Presented with the right news hook, the Louisiana Democratic Party put out a press statement on Wednesday afternoon, urging its home state Senator to drop his title as Deputy Whip of the Senate GOP.

"Senator Ensign's admission that he was involved in an extramarital affair serves to remind Louisiana voters of the embarrassment that Senator David Vitter brought on the people of Louisiana when he acknowledged his involvement in a multimillion dollar prostitution ring," said Louisiana Democratic Party Chairman Chris Whittington. "But at least Senator Ensign understood the embarrassment he was causing to his own state. Sen. Ensign did the right thing today, and it is up to Sen. Vitter to do the same. Senator Vitter not only violated the public trust, but he broke the law. He should immediately resign as Deputy Whip of the Senate Republican Caucus."

The press release is the furthest that any Democratic politician or institution has gone in trying to reap political advantage from Ensign's marital difficulties. In the day since the news broke, fellow Nevadan, Majority Leader Harry Reid, has said that the matter is private

The LDP, certainly, is not part of the national party apparatus. And its focus with regards to the Ensign affair is to shine the light on Vitter's continued presence among the high-ranks of the GOP.

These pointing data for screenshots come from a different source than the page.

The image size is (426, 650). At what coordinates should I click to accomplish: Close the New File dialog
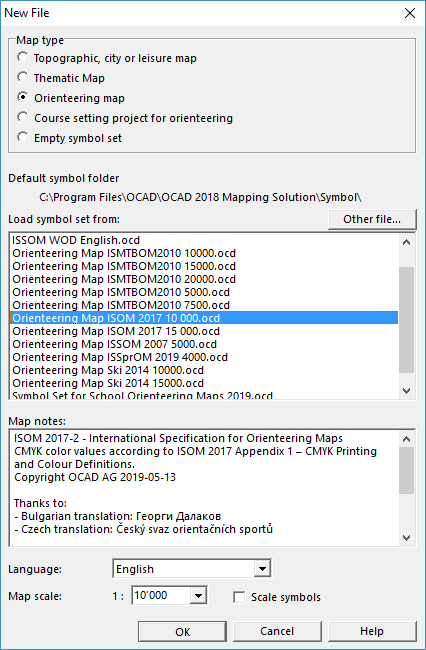click(410, 13)
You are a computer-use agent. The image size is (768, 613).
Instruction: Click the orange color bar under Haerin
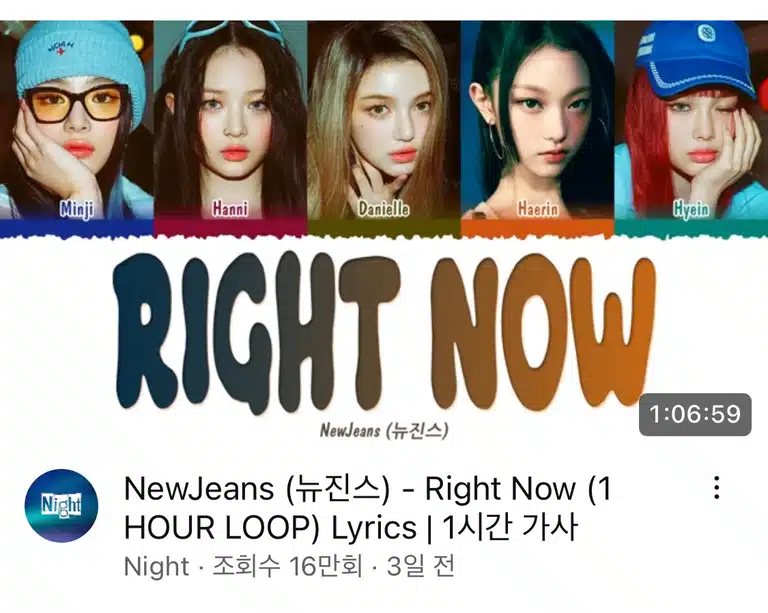[x=538, y=228]
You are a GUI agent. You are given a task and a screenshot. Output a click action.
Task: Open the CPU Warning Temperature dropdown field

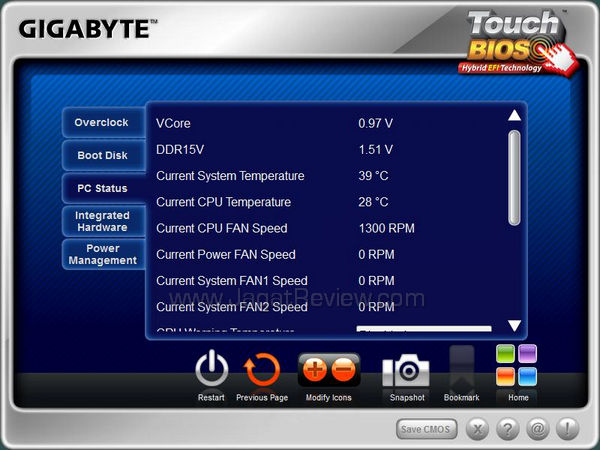[424, 329]
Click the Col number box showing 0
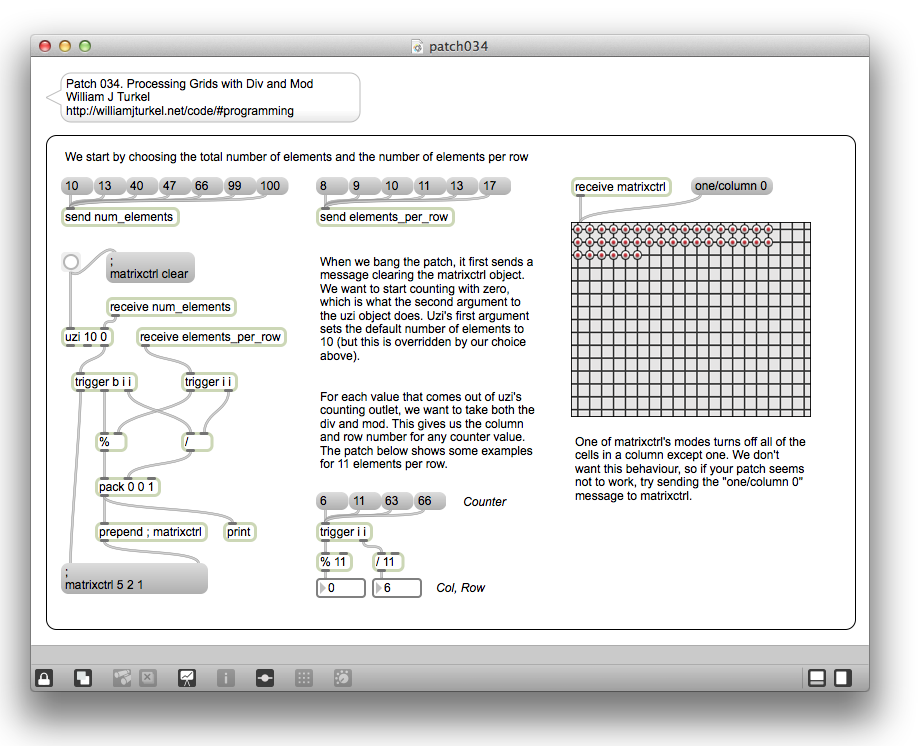This screenshot has width=922, height=746. point(342,589)
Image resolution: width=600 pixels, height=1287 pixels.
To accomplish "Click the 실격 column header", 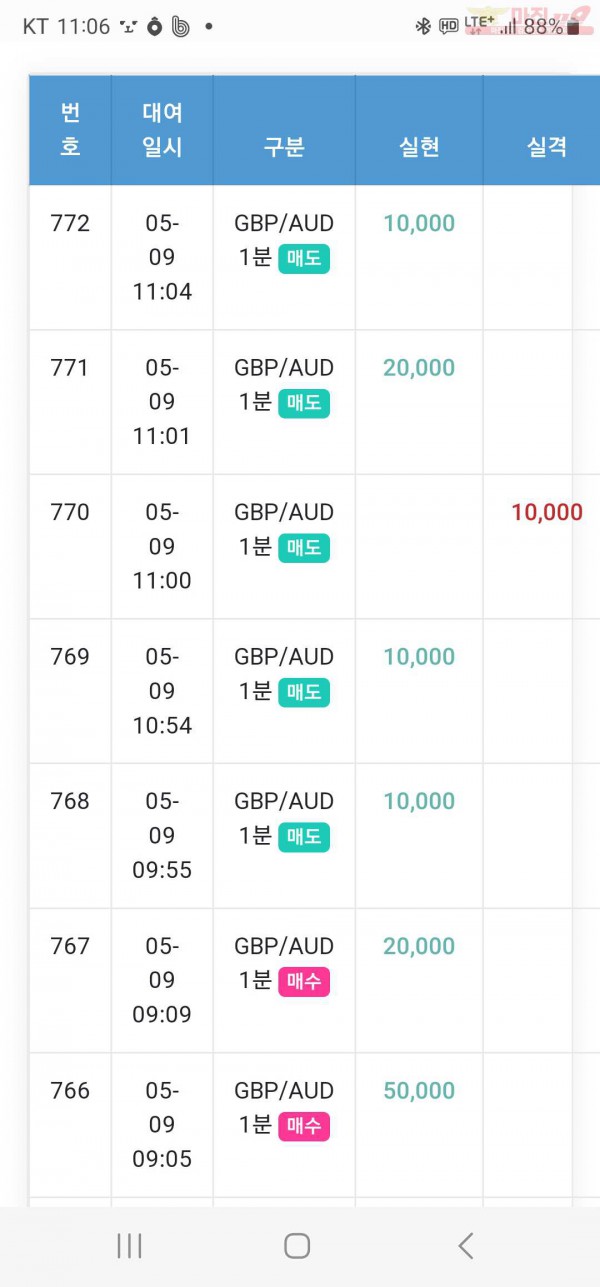I will (547, 148).
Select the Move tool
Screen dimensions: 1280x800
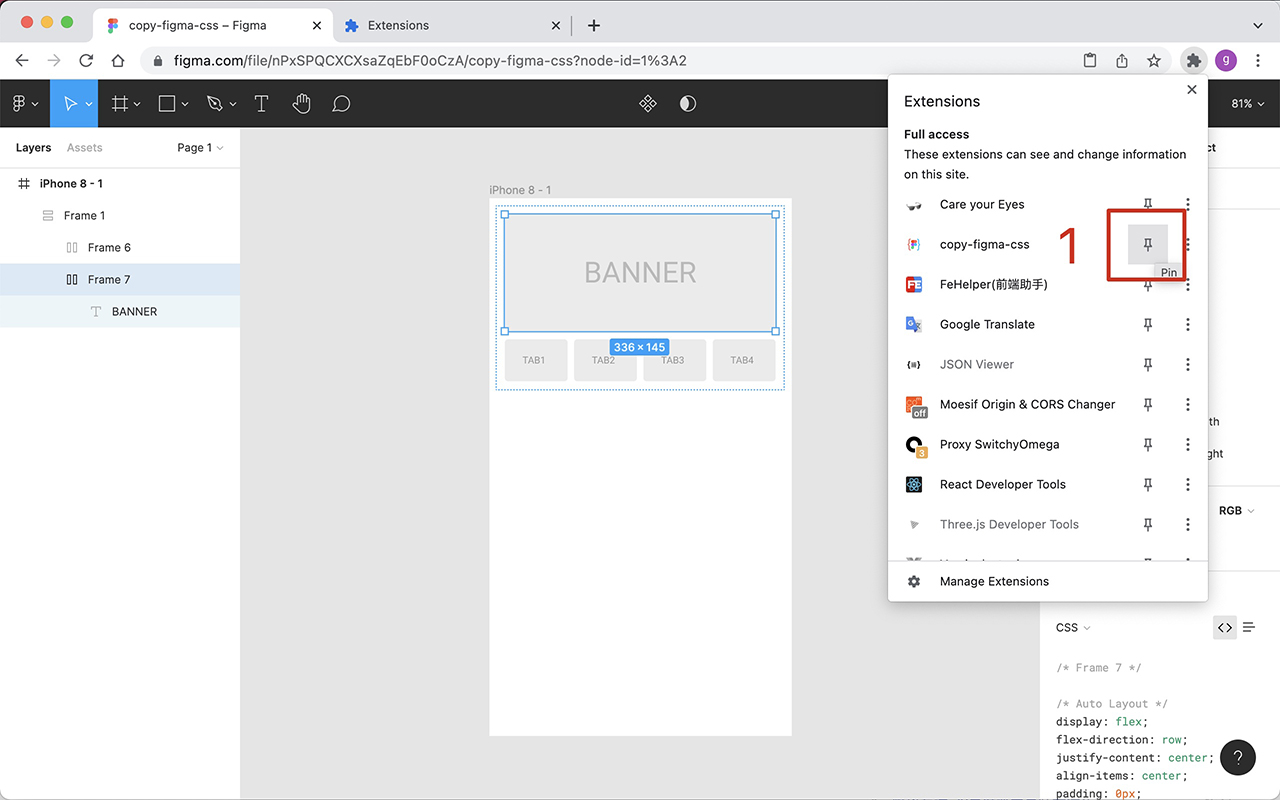pos(70,103)
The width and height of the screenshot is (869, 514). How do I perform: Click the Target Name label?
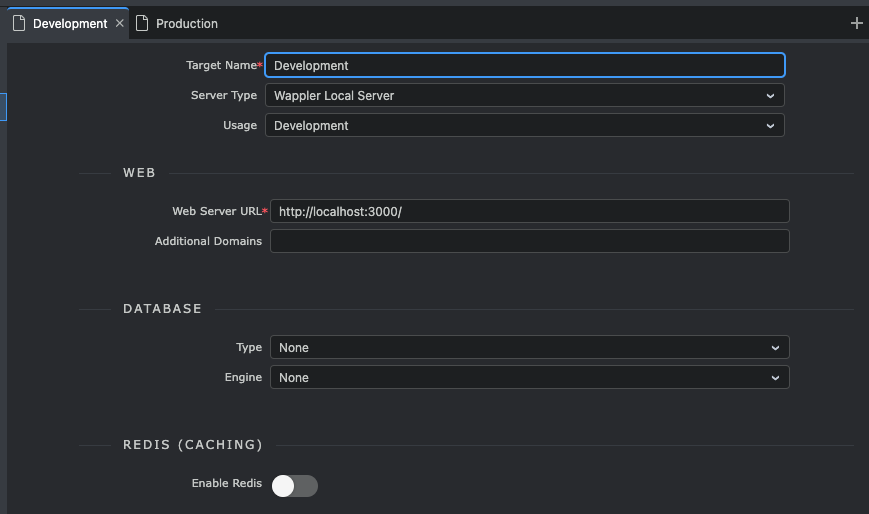pyautogui.click(x=223, y=66)
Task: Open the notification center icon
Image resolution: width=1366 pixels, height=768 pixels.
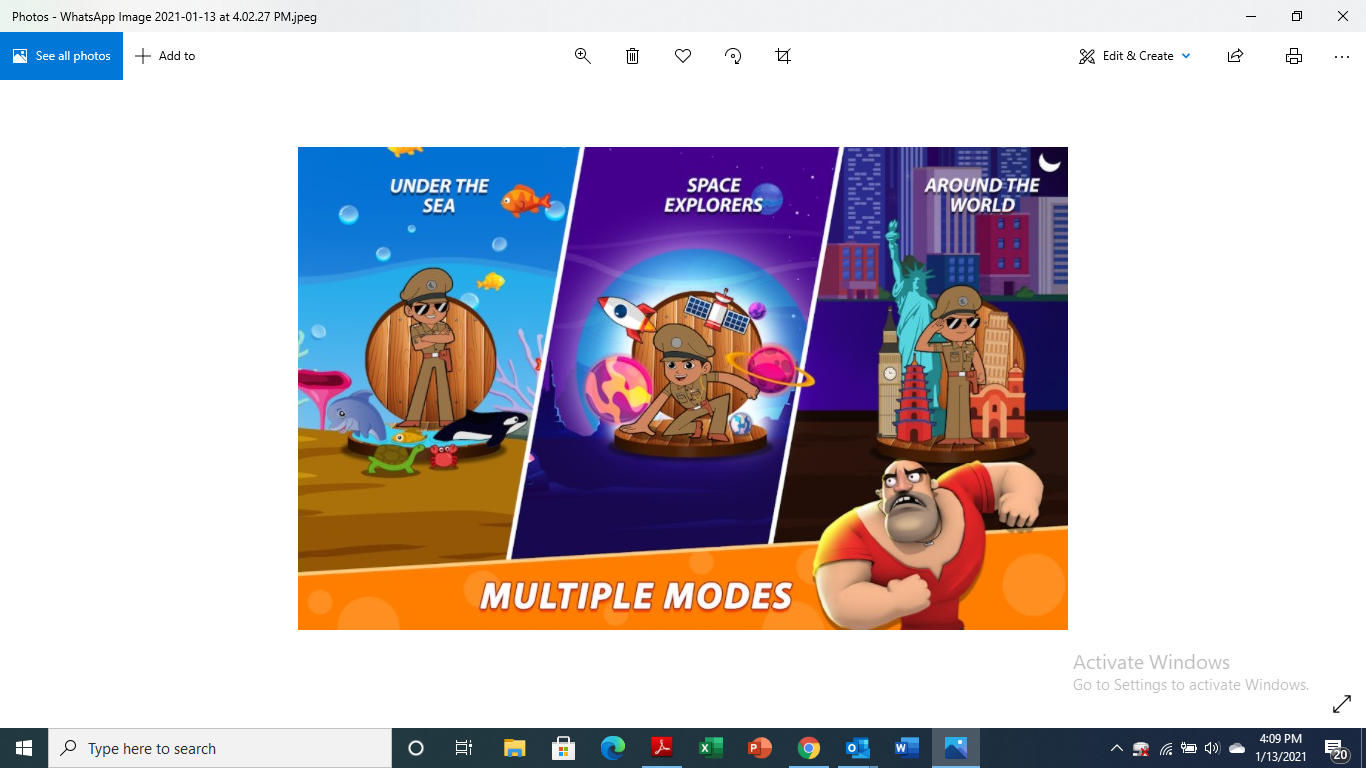Action: click(x=1337, y=748)
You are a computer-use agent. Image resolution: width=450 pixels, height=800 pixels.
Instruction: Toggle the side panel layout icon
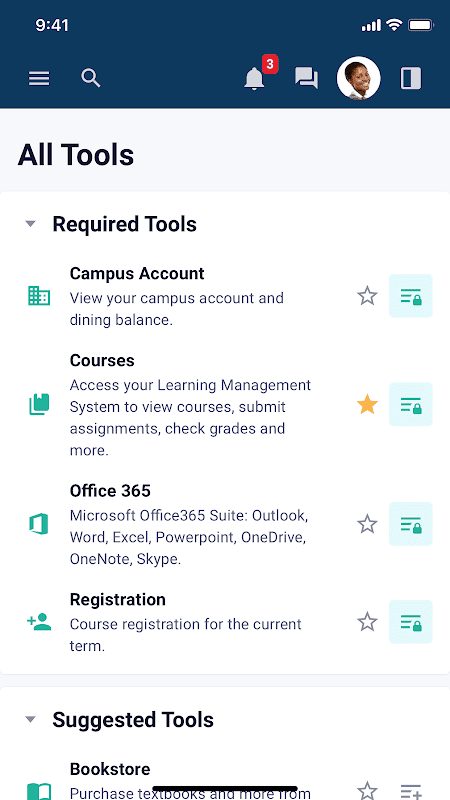411,79
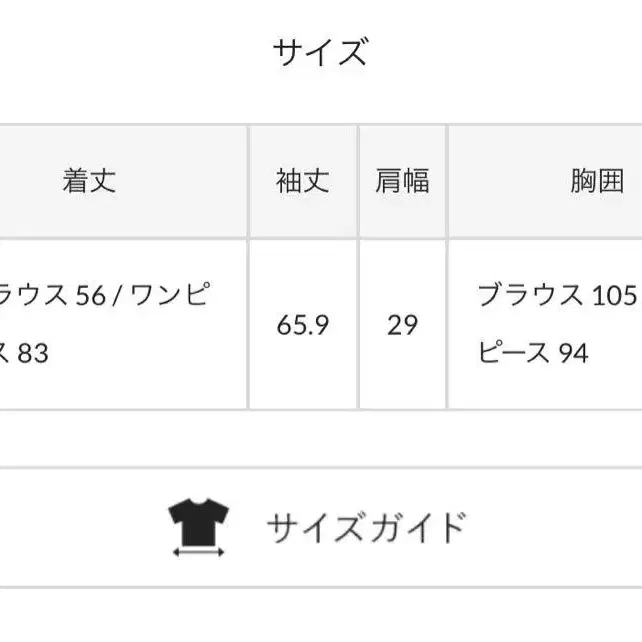Screen dimensions: 642x642
Task: Click the ピース 94 chest measurement
Action: [x=533, y=352]
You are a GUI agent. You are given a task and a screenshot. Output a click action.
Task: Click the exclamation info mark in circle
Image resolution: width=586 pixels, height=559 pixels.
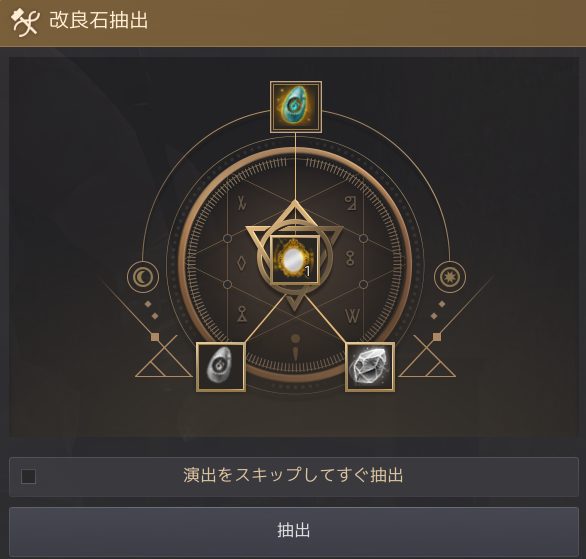click(295, 347)
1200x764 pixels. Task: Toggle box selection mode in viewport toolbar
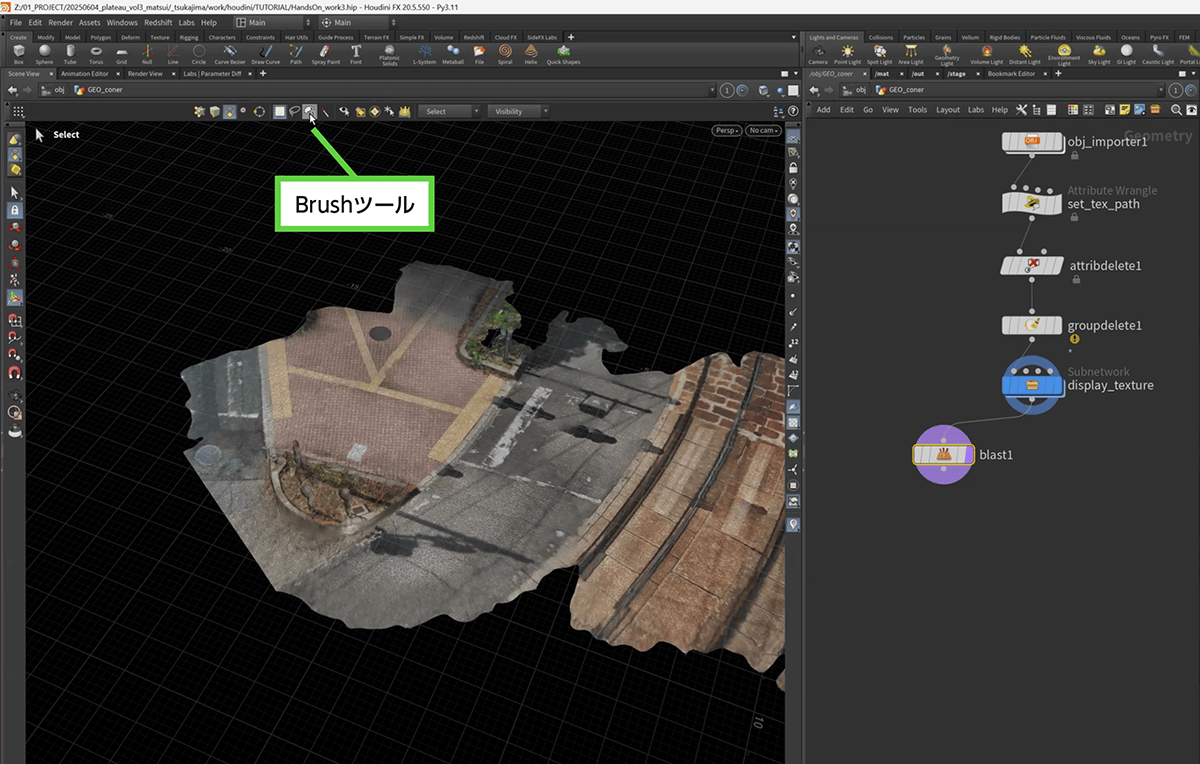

On a broader level, however, the state party's press release illustrates how the damage caused by Ensign's extramarital affair can, in many ways, be felt as much by the Republican Party as by Ensign himself. The Nevada Republican effectively extinguished any own hopes he had of running for president in 2012. But he also has disadvantaged his colleagues, who not only have temporarily lost a key figure on the media and fundraising circuit but also must deal with stories about the moral failings of its members.